Tocqueville selbst wäre wahrscheinlich über diese Entwicklung schockiert gewesen, denn er war ein echter Franzose und befasste sich trotz seiner Schriften über Amerika vor allem mit französischen Problemen. Er wurde 1805 in eine Familie aus dem niederen Adel geboren, die Ludwig XVI. während der Französischen Revolution unterstützt hatte und während des Terrors inhaftiert worden war (sein Urgroßvater war sogar guillotiniert worden). Als junger Mann las Tocqueville die Theoretiker der Aufklärung. Die Erkenntnisse von Hume, Kant und anderen brachten Tocqueville dazu, seinen Glauben aufzugeben und nach weltlichen und rationalen Erklärungen für Politik und Moral zu suchen. Wie viele begabte junge Männer jener Zeit studierte Tocqueville Jura und wurde 1827 Richter. Für Tocqueville war dies jedoch nicht genug: Er wollte in die Welt der Politik eintreten, und er wollte verstehen, wie die neue Welt der Politik funktionierte. Die politische Demokratie war zwar noch ein Novum, aber Tocqueville erkannte, dass ihr die Zukunft gehörte. Zusammen mit seinem Freund Beaumont beschloss er, Amerika zu besuchen und die modernste aller Demokratien aus erster Hand zu studieren.
Theoretisch sollte Tocqueville das amerikanische Strafvollzugssystem untersuchen, und er verfasste auch einen Bericht zu diesem Thema. Aber er hatte dringendere Anliegen. Wie, so wollte er wissen, kann „das Volk“ souveräne Macht ausüben? Was bedeutet das, und wie kann das Volk vermeiden, tyrannisch zu werden? Um diese Fragen zu beantworten, reisten Tocqueville und Beaumont im Jahr 1831 zehn Monate lang durch Amerika. Sie legten über siebentausend Meilen zurück und wurden wie Berühmtheiten empfangen. Sie sprachen mit jedem, der ihnen über den Weg lief, sie lasen die Zeitungen und die amerikanische politische Theorie, vor allem die Federalist Papers. Sie besuchten zwar Amerikaner aller Couleur, konzentrierten sich aber auf Boston, Philadelphia und New York – ihr erster Halt war eine Pension am Broadway, in der Nähe der Wall Street. Wie andere zeitgenössische Europäer, die in Amerika unterwegs waren, war auch Tocqueville erstaunt über das, was er vorfand. Er brauchte acht Jahre, um alle seine Gedanken zu Papier zu bringen; dabei entstand einer der Klassiker des modernen politischen und sozialen Denkens.

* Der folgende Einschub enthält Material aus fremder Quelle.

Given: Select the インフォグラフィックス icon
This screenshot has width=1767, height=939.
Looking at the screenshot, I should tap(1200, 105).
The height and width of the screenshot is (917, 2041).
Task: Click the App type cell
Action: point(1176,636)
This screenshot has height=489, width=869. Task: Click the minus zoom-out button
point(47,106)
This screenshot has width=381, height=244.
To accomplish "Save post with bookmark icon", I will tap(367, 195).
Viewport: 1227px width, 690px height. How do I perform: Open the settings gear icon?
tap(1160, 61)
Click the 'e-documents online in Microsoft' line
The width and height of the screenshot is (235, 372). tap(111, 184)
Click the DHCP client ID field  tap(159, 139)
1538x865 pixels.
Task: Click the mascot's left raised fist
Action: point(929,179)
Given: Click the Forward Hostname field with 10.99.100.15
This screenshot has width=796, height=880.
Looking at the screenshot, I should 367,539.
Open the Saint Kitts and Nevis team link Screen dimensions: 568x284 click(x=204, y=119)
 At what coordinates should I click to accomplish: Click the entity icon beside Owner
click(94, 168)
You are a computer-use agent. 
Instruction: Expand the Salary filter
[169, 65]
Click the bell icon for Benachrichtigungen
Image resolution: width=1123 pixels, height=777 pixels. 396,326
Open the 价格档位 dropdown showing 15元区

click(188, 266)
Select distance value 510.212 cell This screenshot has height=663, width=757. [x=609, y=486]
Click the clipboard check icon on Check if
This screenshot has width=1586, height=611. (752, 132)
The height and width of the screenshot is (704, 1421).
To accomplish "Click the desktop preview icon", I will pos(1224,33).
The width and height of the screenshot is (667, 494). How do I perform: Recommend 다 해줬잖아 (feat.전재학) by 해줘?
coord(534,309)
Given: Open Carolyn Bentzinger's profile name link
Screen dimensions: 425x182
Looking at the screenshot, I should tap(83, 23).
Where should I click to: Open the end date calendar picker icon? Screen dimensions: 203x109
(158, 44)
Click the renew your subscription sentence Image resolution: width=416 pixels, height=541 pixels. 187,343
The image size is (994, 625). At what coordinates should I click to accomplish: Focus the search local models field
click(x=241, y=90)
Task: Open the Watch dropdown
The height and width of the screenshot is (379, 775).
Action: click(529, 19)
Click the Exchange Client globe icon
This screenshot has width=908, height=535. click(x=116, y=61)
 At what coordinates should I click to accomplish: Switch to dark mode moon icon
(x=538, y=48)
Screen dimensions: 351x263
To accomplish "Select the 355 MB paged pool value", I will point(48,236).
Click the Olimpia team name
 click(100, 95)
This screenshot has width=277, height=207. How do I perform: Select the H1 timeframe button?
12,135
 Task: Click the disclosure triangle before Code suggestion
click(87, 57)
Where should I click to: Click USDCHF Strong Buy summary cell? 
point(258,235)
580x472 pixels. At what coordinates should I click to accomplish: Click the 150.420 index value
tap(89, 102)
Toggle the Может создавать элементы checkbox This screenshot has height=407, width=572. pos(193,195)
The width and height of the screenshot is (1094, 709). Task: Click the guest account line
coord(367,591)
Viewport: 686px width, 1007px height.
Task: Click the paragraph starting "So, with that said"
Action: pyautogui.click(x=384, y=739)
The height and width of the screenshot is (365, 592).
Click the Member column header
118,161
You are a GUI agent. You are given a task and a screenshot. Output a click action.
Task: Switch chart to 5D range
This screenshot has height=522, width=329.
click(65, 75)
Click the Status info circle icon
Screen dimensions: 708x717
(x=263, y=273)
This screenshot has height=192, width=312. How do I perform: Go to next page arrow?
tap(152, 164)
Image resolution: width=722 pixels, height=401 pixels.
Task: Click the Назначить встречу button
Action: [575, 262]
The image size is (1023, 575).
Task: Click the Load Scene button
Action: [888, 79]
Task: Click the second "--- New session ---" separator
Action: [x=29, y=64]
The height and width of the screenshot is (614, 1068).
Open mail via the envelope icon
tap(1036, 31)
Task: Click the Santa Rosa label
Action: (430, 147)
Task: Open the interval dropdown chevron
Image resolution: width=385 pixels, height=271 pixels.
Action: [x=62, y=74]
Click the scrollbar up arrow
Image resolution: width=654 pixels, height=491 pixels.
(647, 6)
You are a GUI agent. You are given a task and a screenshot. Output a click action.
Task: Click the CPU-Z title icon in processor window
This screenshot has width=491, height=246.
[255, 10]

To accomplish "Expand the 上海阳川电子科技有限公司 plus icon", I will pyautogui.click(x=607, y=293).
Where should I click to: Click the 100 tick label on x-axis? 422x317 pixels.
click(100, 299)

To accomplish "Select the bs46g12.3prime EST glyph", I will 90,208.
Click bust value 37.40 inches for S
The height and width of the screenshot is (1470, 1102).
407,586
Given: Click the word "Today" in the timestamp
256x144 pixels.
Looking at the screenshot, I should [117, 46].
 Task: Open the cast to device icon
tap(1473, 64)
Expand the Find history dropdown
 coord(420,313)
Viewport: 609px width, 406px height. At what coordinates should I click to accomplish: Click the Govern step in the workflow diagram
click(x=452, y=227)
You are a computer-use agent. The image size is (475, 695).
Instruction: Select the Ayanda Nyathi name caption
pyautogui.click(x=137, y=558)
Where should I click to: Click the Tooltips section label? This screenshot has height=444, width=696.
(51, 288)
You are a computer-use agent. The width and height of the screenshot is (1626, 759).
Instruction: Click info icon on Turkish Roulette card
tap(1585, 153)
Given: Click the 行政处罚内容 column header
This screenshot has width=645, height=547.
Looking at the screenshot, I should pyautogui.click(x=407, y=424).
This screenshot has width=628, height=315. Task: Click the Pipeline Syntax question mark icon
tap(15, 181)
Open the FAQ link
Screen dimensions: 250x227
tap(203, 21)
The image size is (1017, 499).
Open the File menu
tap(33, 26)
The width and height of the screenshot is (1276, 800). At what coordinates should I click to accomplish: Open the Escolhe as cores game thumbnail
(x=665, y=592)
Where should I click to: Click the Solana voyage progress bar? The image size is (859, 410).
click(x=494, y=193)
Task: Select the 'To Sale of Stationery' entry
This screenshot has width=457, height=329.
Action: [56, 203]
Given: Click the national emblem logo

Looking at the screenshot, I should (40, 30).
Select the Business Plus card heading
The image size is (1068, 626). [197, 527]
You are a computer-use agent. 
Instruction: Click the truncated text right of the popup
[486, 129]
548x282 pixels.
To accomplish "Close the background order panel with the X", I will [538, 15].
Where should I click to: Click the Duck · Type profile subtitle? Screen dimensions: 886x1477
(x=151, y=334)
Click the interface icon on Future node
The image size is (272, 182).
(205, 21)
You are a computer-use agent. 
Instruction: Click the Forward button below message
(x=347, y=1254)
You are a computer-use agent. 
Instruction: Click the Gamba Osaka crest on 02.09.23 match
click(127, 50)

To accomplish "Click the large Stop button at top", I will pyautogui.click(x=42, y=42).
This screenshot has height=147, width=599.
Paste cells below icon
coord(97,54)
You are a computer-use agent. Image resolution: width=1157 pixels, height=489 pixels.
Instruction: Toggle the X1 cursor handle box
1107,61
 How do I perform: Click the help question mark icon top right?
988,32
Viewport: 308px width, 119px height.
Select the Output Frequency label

Die Demokratie in Amerika erschien in zwei Teilen: der erste 1835 und der zweite 1840. Die beiden Bände machten Tocqueville berühmt, und er wurde ein gefeierter Intellektueller und Politiker. Er wurde in die französische Abgeordnetenkammer gewählt und interessierte sich besonders für imperiale Fragen. Obwohl er ein wichtiger Antisklavereiaktivist war, verteidigte er das Recht Frankreichs, Algerien zu kolonisieren. Tocquevilles glückliche, prominente Zeit sollte nicht lange andauern: 1852 kam Napoleon III. in Frankreich an die Macht und schuf eine moderne Diktatur. Tocqueville zog sich daraufhin aus dem öffentlichen Leben zurück und schrieb ein weiteres herausragendes und berühmtes Werk, diesmal über die Französische Revolution. Er starb einige Jahre später.